-- CONSIGNE DONNÉE 1 --
Recopiez à l'identique les lignes des enregistrements, de la ligne qui contient «Click the second row Tue field» jusqu'à celle qui contient «click(x=637, y=329)», ces deux lignes comprises. Laissez les images de côté dans votre réponse.

╭─ TEXTE

Le président de la République tunisienne, Kaïs Saïed, est attendu à Alger pour une première visite officielle. Son déplacement se veut une amorce de discussions avec le président algérien particulièrement autour des derniers développements de la crise libyenne et la protection des frontières des deux pays contre une éventuelle déferlante terroriste.

La conseillère chargée de l'information auprès de la présidence de la République tunisienne a déclaré, hier, sur les ondes d'une radio locale que Kaïs Saïed effectuera une première visite officielle en Algérie, après avoir reçu une invitation officielle. Rachida Ennaifer a précisé qu'«il était irresponsable d'entamer des visites à l'étranger avant la formation du gouvernement, malgré les nombreuses invitations programmées».

L'on s'attend à ce que cette visite se fasse le plus tôt possible en raison du pourrissement de la situation sécuritaire en Libye et ses effets sur les frontières communes avec l'Algérie et la Tunisie. Elle devrait suivre immédiatement celles effectuées lundi par le président du Gouvernement d'union nationale libyen (GNA) et le ministre turc des Affaires étrangères pour, dit le dicton, «battre le feu tant qu'il est chaud».

╰─
╭─ LIGNES

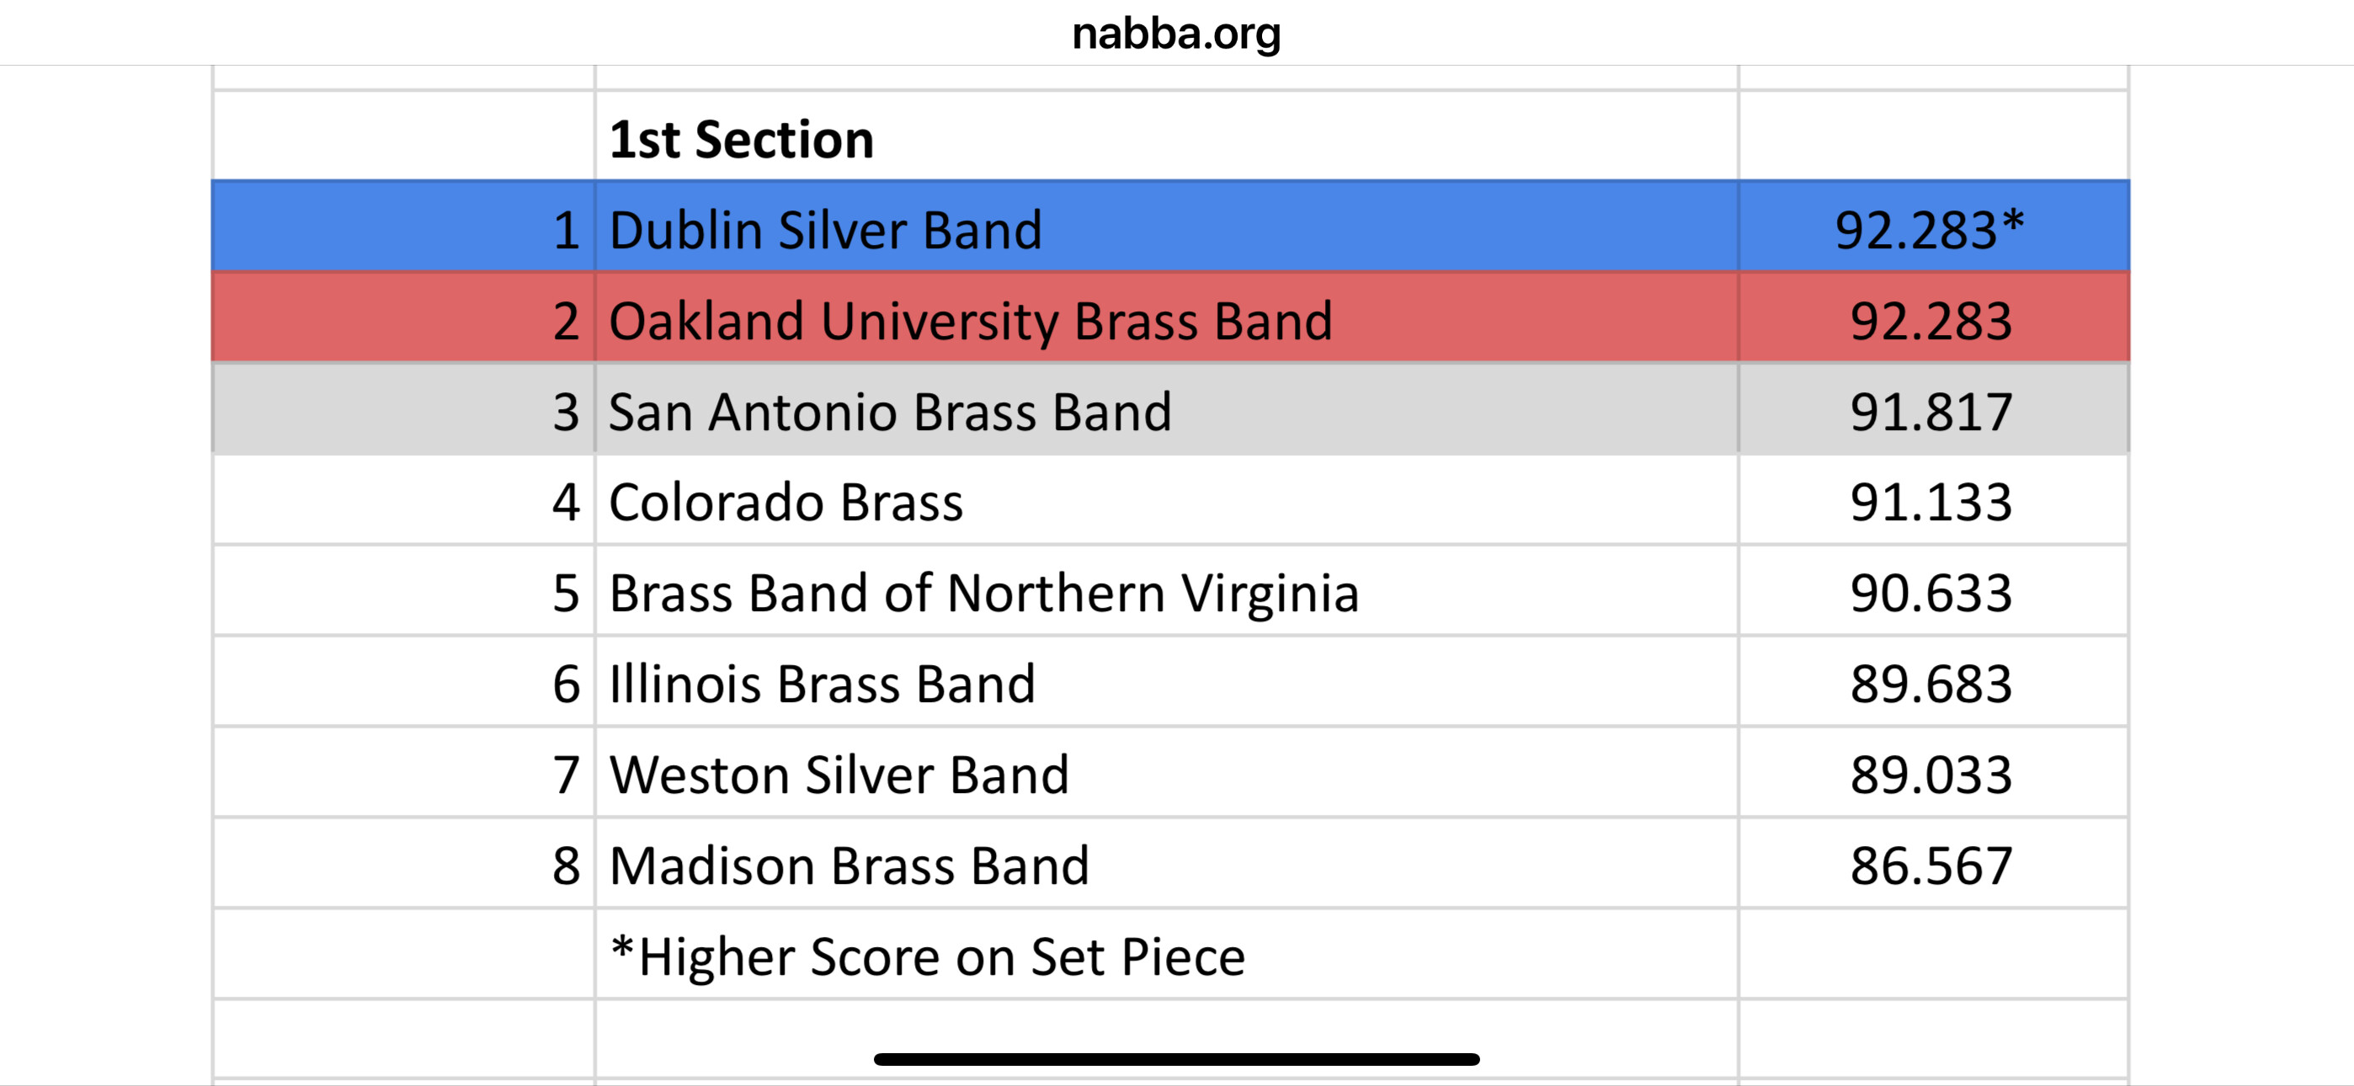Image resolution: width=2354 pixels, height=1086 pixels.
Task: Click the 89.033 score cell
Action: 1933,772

╰─
╭─ LIGNES

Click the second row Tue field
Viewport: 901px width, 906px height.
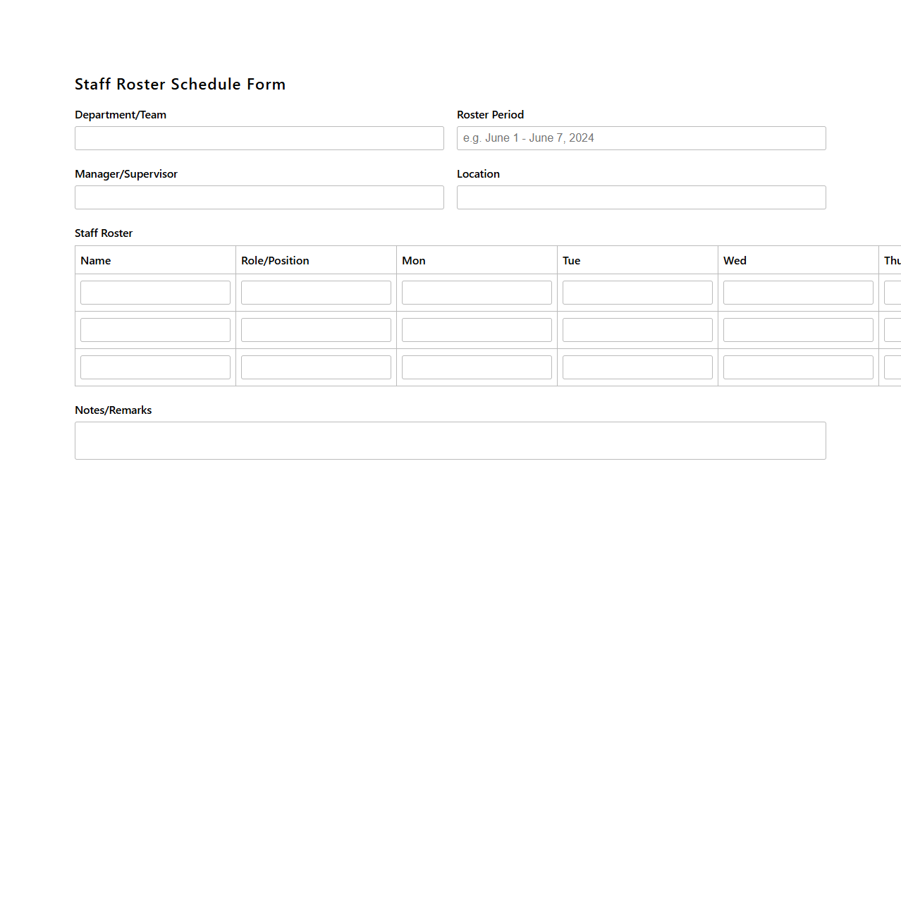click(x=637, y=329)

╰─

-- CONSIGNE DONNÉE 2 --
Rédigez la suite de l'article sur la visite de Kaïs Saïed à Alger, en reprenant juste après sa dernière phrase.

-- RÉSULTAT 1 --
Click the second row Tue field
Viewport: 901px width, 906px height.
click(x=637, y=329)

-- RÉSULTAT 2 --
Si l'Algérie et la Tunisie se partagent des pans entiers de l'histoire de leur lutte contre le colonialisme français, leurs indépendances respectives et même au-delà, leur proximité et leur collaboration dans la gestion de plusieurs dossiers politiques, économiques et socioculturels relatifs à leurs intérêts communs et à leurs communautés, aujourd'hui c'est la crise libyenne qui les interpelle toutes les deux en raison de leur situation géographique qui scelle leurs territoires jusqu'à entremêler le sort de leurs populations frontalières et de là influe directement sur la sécurité et la stabilité de leurs pays dans leur ensemble.

Il est question pour Alger et Tunis de s'entendre sur comment ressurgir diplomatiquement pour tenter de faire (re)admettre la solution politique à une crise provoquée et engluée dans une guerre par des pays qui sont des membres très puissants du Conseil de sécurité de l'ONU.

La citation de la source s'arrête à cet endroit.